Lucía Rodríguez González

lunes, 17 de septiembre de 2012

"Al otro lado del cuento", (fragmento)



                Cuando los primeros destellos del sol empezaron tenuemente a pintar en tonos malvas y magenta las pocas nubes que ahora quedaban, Martín ya tenía los ojos bien abiertos. Miraba con más atención que nunca el cielo, las montañas, el río que se adivinaba más abajo, tras los esbeltos alisos, y la textura suave de las copas del robledal que se extendía desde el pie del Monte del Este hasta el fondo del valle que lo había visto crecer, y ahora parecía silenciosamente decirle adiós.


Fotografía propia
            A pesar de su corta edad, cuánto amor le tenía a su tierra y cómo echaría de menos el despertar por la mañana viendo lucir dorados los tejados de la aldea, y escuchando a los gallos, primero el del corral del peletero, que vivía, por los fuertes olores que debido a su oficio despedía su taller, a las afueras; y poco después contestaba siempre el de su vecina, mucho más esmirriado, pero orgullo de su corral, y era ese el momento en que Elvira saltaba cada mañana del lecho, como impulsada por un resorte, y se apresuraba a vestirse e iniciar sus tareas diarias. Martín, aunque menores en número, también tenía responsabilidades importantes en casa; era él quien se ocupaba de alimentar a las gallinas y recoger los huevos, de sacar a las tres cabritas y subir con ellas a la ladera. Y por supuesto era él quien solía dar de cenar y cepillar, al llegar la anochecida, a Jimeno, aquel pobre burrito que soportaba desde hacía más de diez años sobre sus nobles lomos de color café el yugo del arado del abuelo, sin pena ni gloria, pero siempre con ese dulzor característico de asno agradecido en sus ojos negros y redondos.

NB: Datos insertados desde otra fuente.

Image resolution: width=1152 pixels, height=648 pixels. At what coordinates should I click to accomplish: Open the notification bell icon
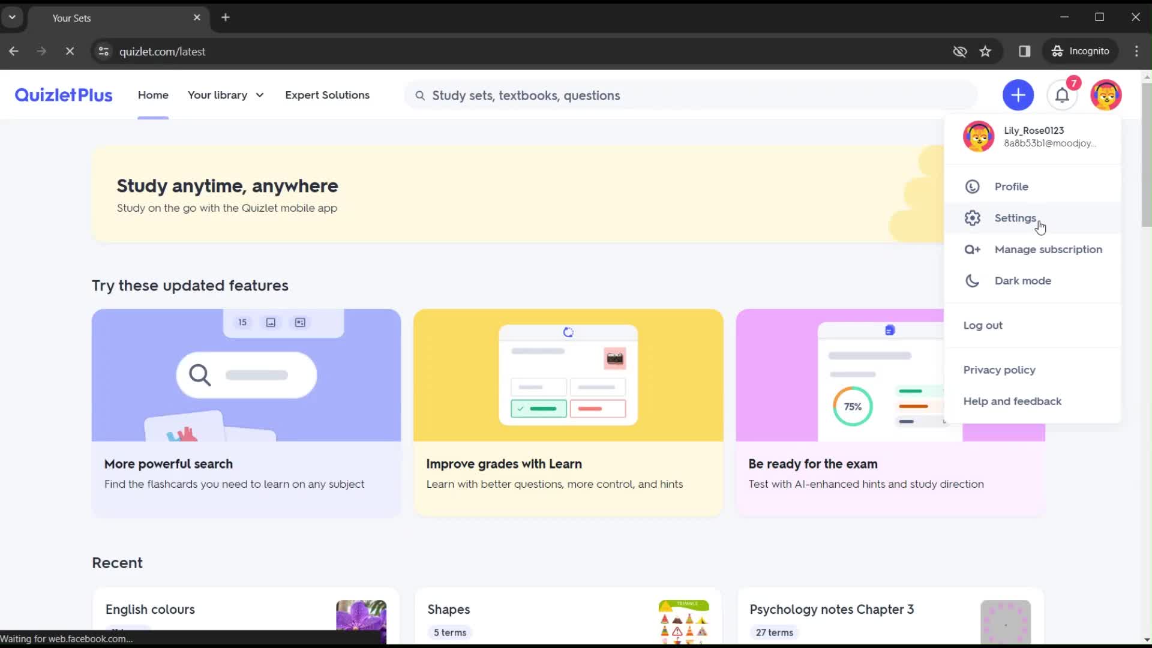point(1062,95)
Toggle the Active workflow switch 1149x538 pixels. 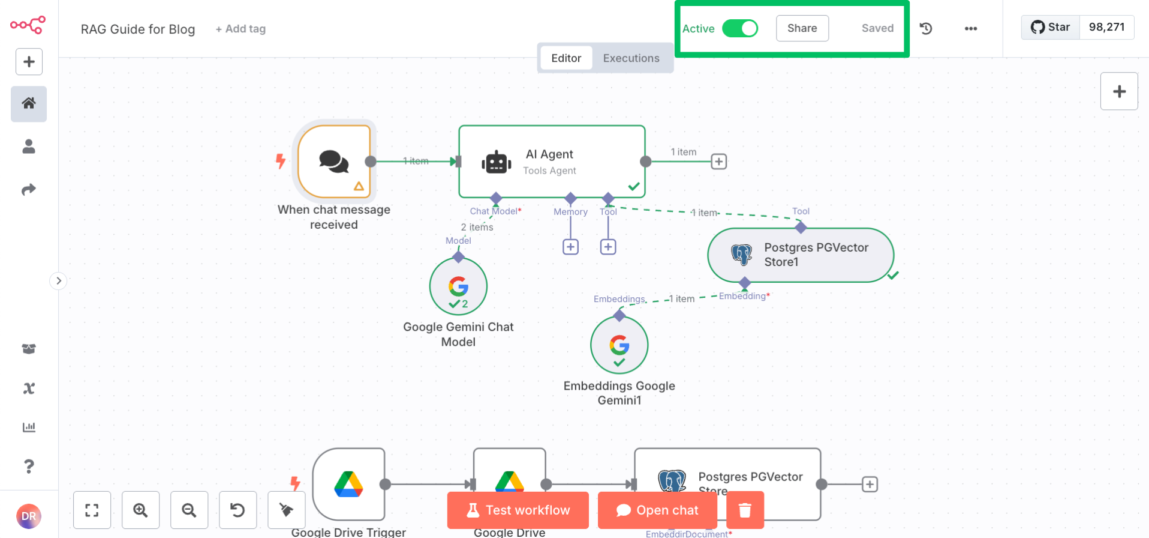[x=739, y=28]
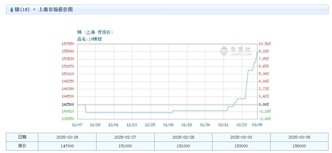Click the 142500 baseline price label
The image size is (332, 153).
tap(68, 104)
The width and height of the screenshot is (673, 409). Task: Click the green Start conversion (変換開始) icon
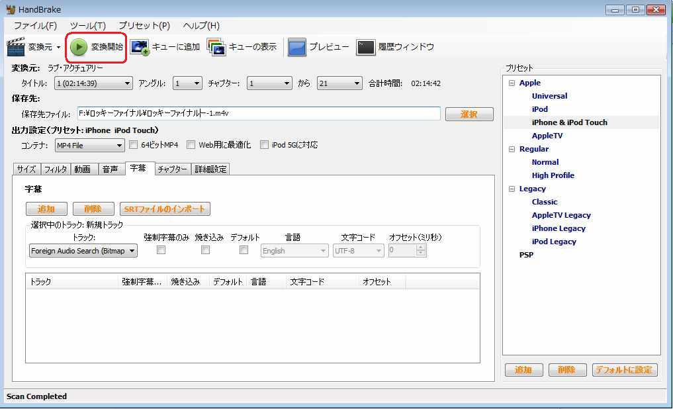click(x=79, y=47)
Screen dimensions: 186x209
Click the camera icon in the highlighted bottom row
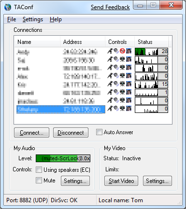122,109
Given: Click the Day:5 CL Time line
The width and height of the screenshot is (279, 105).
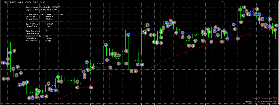Looking at the screenshot, I should (41, 9).
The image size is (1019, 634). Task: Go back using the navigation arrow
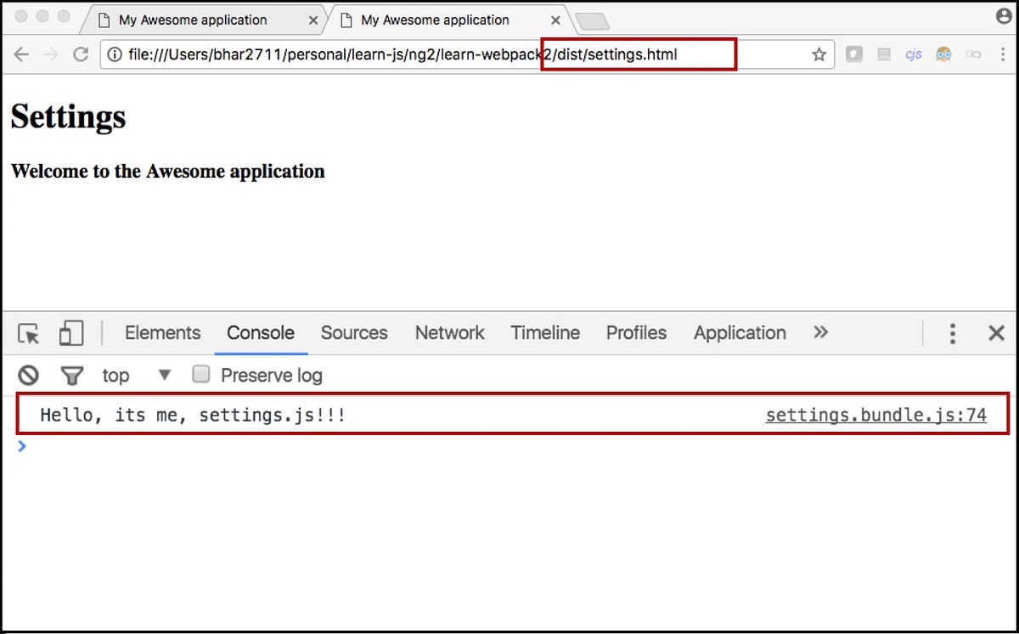20,54
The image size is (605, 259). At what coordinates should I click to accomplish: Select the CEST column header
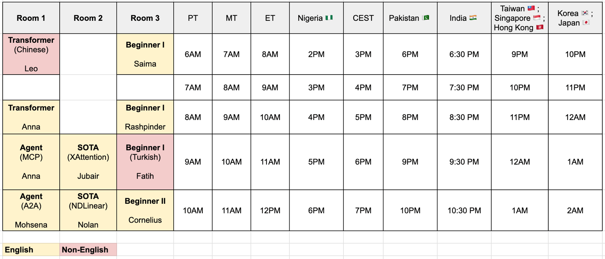(363, 18)
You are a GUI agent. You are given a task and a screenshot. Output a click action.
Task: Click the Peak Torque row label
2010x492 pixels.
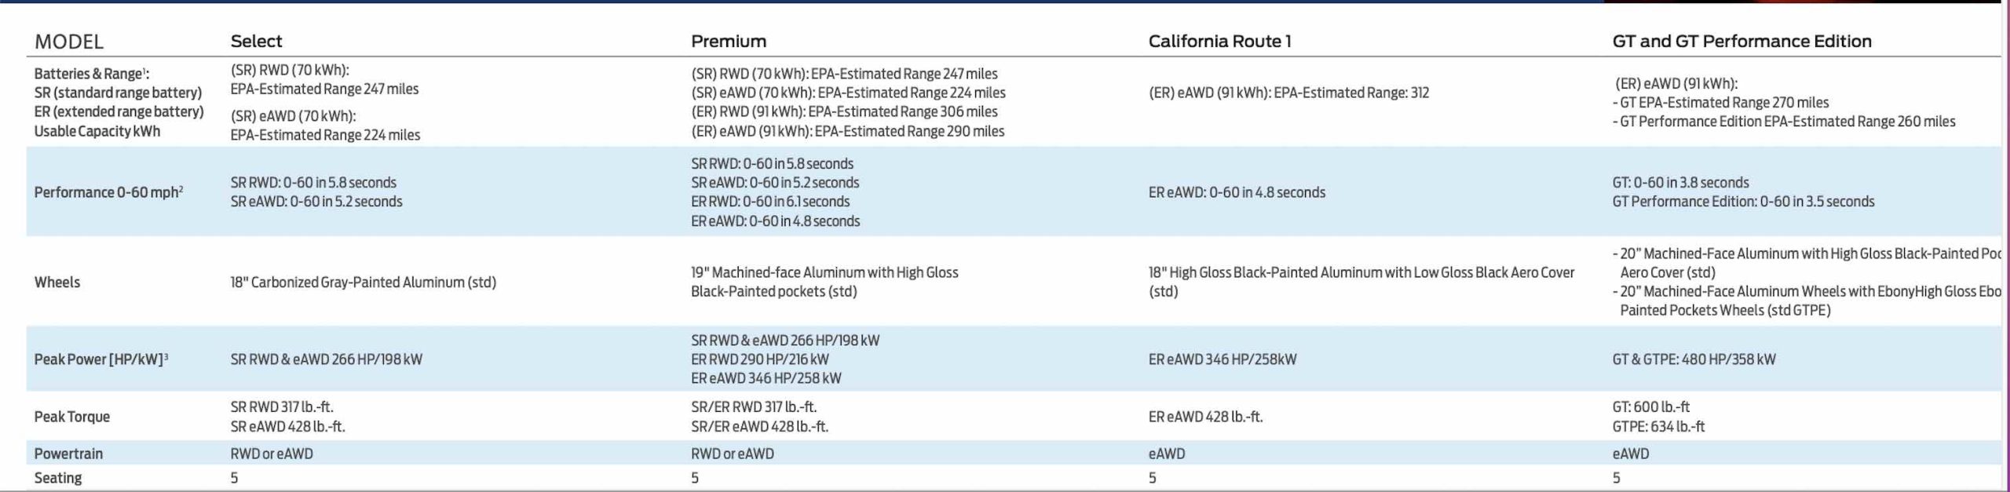pos(71,417)
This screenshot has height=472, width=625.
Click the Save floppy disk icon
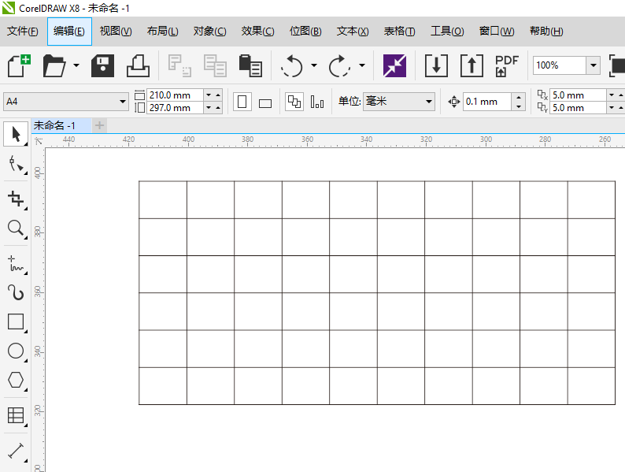(103, 66)
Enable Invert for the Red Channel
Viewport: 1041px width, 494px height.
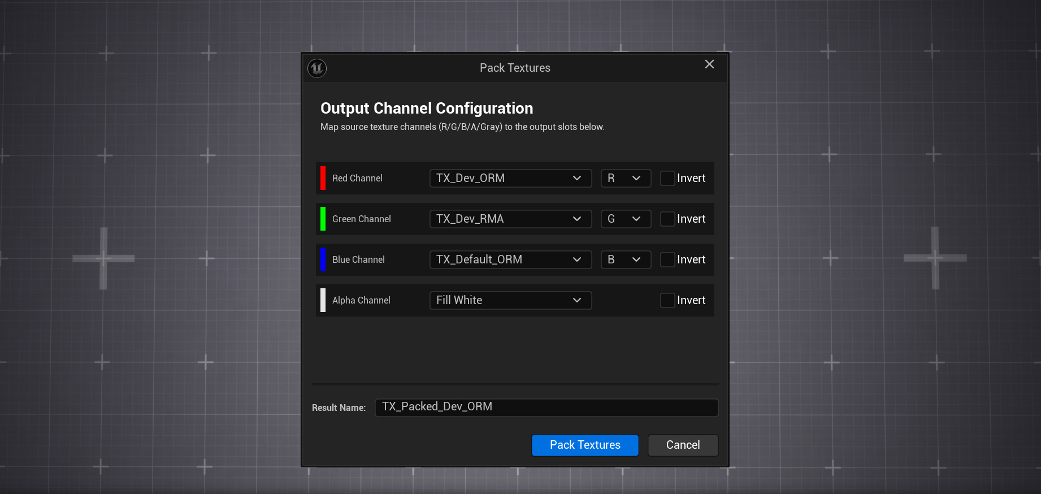667,179
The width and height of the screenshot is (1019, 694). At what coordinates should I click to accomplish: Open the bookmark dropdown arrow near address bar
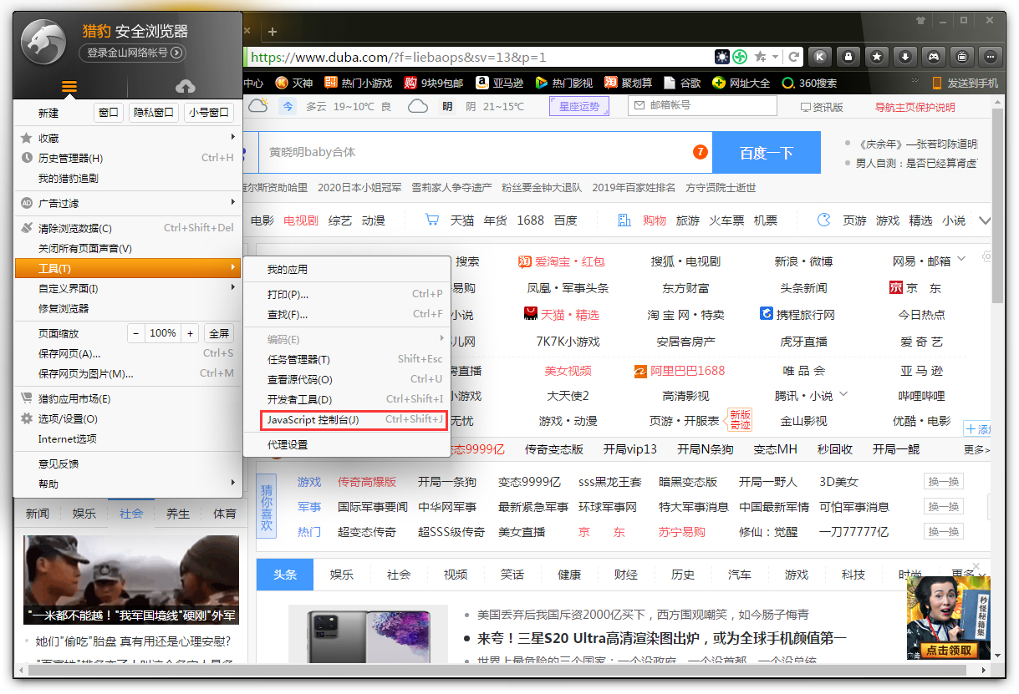[x=776, y=56]
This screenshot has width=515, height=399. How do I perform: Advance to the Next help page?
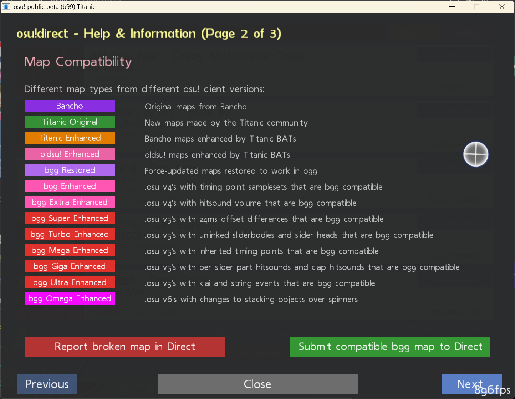pyautogui.click(x=471, y=384)
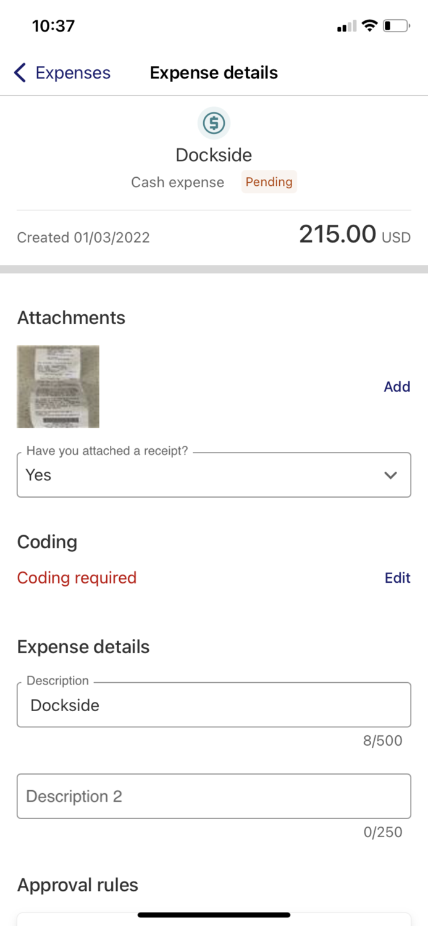Tap the green dollar sign expense icon

coord(214,123)
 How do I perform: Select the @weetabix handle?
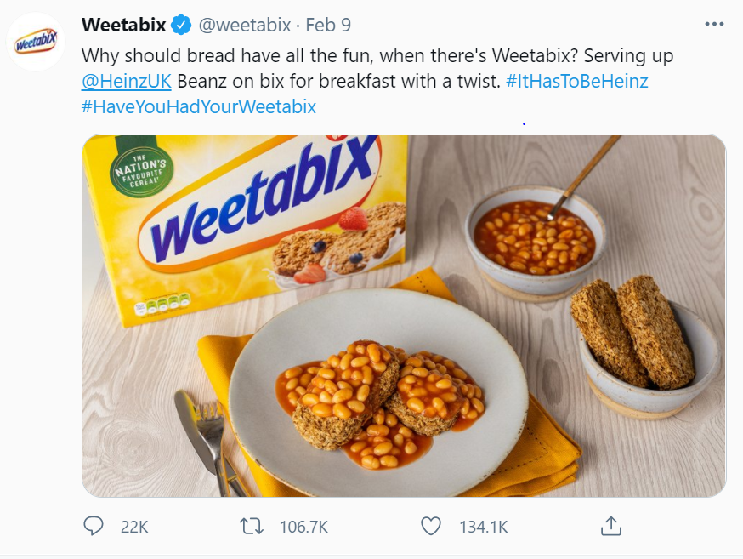tap(245, 26)
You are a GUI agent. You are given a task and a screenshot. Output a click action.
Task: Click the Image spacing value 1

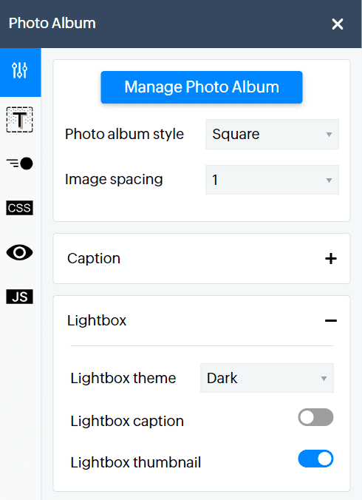(215, 180)
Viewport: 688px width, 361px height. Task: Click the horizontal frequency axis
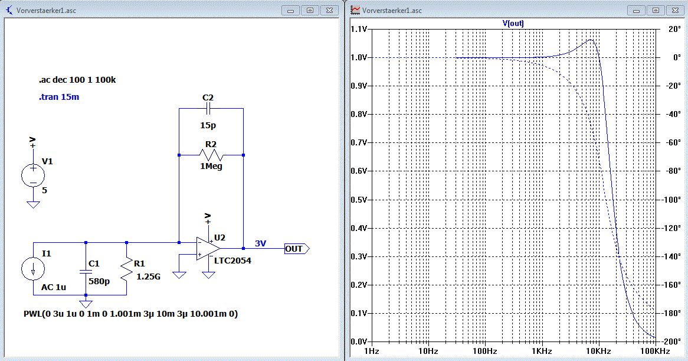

Ese animalito sería ahora, y por mucho tiempo, lo único que a Martín y Elvira les quedaría, en lo material, de su vida pasada y del lugar de sus infancias, bien lo sabían ellos, aunque temieran entristecerse al decírselo el uno al otro en voz alta. Y amaneceres mucho más oscuros tendrían que ver levantarse pesadamente sobre sus días, más adelante, aunque esto, claro está, sí que no podían saberlo aún.

            Esa mañana Elvira no se levantó tan enérgicamente como de costumbre. Con un suspiro casi imperceptible, pues no quería perturbar a su hermanito, se obligó a echar abajo las sábanas, ásperas y rozadas a fuerza de los años, e hizo el intento de echar el pie al suelo; pero un último momento de debilidad fue todavía capaz de retener su fuerza de voluntad y, en silencio, se dio la vuelta y abrazó tiernamente a Martín, que, a pesar de su orgullo de hombrecito de ocho años, le devolvió con los ojos apretados el abrazo a su hermana. Ninguno habría sabido decir cuánto tiempo permanecieron así, amarrados, como sin querer desprenderse de algo que se esfumaría en cuanto se soltaran, pero seguramente no fueron más que unos segundos, transcurridos los cuales, Elvira le obligó a abrirlos ojos de nuevo y, tras besarle levemente la frente, lo animó con su joven sonrisa a afrontar el día de las despedidas.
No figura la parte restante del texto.